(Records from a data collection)
-=-=-=-=-
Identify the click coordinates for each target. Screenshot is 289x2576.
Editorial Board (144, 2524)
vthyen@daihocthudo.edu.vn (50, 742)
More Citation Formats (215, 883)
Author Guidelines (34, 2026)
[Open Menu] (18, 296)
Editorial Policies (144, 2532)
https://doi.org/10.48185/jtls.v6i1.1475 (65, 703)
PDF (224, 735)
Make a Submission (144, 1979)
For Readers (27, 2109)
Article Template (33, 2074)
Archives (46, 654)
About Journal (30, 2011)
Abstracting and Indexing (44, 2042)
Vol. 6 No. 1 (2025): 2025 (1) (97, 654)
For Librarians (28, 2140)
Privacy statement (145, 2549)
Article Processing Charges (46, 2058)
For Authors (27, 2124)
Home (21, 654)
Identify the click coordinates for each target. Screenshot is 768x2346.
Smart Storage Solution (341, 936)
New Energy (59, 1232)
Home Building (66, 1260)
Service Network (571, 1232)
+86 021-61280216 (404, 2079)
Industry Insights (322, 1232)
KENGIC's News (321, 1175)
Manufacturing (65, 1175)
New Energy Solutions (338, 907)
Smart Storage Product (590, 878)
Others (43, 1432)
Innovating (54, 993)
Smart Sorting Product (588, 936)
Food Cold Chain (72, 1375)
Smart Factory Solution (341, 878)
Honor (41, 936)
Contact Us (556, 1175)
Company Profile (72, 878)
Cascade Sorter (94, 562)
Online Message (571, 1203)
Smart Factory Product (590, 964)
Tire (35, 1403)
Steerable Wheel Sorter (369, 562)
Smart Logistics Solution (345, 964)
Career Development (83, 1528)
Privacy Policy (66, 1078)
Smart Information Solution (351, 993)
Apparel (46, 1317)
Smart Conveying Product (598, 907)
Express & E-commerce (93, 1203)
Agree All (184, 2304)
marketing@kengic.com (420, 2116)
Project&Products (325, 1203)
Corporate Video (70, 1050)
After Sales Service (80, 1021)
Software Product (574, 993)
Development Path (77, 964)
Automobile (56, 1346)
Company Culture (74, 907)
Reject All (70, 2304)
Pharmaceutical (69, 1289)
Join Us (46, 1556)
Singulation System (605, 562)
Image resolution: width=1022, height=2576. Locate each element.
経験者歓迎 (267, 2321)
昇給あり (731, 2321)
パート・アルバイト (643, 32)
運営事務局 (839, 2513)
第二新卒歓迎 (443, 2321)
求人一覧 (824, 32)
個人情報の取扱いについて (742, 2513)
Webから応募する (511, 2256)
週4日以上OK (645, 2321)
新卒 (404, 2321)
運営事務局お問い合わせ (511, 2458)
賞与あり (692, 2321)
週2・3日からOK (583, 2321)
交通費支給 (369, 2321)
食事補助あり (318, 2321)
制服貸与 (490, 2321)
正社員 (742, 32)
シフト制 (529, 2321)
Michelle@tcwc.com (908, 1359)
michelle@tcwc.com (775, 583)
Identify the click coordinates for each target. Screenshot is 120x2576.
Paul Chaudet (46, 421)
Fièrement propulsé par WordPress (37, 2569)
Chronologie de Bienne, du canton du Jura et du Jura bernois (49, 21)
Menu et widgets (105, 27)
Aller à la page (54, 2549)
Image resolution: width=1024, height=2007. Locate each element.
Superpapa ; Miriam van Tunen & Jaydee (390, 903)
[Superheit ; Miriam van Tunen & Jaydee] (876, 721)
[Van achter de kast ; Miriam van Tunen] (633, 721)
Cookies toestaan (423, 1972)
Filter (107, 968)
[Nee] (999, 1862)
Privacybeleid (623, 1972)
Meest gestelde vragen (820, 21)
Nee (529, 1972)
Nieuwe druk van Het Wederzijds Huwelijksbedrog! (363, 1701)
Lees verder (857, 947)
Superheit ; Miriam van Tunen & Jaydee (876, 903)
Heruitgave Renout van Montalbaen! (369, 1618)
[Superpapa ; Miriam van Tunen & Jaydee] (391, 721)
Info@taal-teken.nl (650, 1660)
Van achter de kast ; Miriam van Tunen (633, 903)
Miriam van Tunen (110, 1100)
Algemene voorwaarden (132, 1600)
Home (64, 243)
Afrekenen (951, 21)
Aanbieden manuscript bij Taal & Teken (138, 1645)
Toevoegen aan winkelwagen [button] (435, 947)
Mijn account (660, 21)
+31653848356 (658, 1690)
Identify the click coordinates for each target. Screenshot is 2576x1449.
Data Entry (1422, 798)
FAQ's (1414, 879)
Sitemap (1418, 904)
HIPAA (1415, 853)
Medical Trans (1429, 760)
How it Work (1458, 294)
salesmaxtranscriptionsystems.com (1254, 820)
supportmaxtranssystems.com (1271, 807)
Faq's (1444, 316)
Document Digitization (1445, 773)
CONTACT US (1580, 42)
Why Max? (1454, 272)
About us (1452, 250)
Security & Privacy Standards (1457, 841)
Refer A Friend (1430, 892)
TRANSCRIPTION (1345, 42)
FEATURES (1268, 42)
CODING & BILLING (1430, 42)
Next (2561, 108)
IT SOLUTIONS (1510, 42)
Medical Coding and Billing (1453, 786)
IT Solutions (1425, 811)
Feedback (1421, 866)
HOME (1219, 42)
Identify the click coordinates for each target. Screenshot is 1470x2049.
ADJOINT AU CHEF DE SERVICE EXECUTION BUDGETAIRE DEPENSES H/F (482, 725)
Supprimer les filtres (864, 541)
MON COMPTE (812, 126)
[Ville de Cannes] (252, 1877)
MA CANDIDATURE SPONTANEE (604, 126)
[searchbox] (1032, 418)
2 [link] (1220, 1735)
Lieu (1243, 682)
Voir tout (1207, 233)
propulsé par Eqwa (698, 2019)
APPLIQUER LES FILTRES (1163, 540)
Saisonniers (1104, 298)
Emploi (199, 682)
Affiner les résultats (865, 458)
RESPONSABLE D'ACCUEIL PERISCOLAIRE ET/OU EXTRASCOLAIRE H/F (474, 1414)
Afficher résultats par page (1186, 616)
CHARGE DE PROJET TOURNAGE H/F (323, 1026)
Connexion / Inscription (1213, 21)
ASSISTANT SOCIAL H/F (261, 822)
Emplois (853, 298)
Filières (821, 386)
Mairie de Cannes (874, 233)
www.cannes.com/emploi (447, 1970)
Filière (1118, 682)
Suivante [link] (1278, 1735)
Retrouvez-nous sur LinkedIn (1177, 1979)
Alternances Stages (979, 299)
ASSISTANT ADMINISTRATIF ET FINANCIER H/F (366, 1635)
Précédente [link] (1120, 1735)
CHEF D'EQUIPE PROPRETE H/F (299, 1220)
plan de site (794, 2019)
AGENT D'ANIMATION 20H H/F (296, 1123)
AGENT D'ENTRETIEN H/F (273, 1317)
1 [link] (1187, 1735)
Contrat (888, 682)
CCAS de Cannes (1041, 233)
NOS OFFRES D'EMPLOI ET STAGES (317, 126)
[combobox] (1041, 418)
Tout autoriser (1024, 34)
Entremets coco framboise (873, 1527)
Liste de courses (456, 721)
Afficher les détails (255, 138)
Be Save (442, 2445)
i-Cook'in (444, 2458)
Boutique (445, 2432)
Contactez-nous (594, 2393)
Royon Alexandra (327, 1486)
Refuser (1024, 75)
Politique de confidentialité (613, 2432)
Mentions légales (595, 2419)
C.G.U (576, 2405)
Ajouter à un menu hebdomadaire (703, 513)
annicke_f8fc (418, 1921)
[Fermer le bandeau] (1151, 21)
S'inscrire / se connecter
-=-=-=-=-
> _What you will do_
Look above for the line with "Innovating (54, 993)"; retype exactly that line, every line after it up to the line with "Project&Products (325, 1203)", and that line too, nothing else.

> _Exercise output_
Innovating (54, 993)
Smart Sorting Product (588, 936)
Food Cold Chain (72, 1375)
Smart Factory Solution (341, 878)
Honor (41, 936)
Contact Us (556, 1175)
Company Profile (72, 878)
Cascade Sorter (94, 562)
Online Message (571, 1203)
Smart Factory Product (590, 964)
Tire (35, 1403)
Steerable Wheel Sorter (369, 562)
Smart Logistics Solution (345, 964)
Career Development (83, 1528)
Privacy Policy (66, 1078)
Smart Information Solution (351, 993)
Apparel (46, 1317)
Smart Conveying Product (598, 907)
Express & E-commerce (93, 1203)
Agree All (184, 2304)
marketing@kengic.com (420, 2116)
Project&Products (325, 1203)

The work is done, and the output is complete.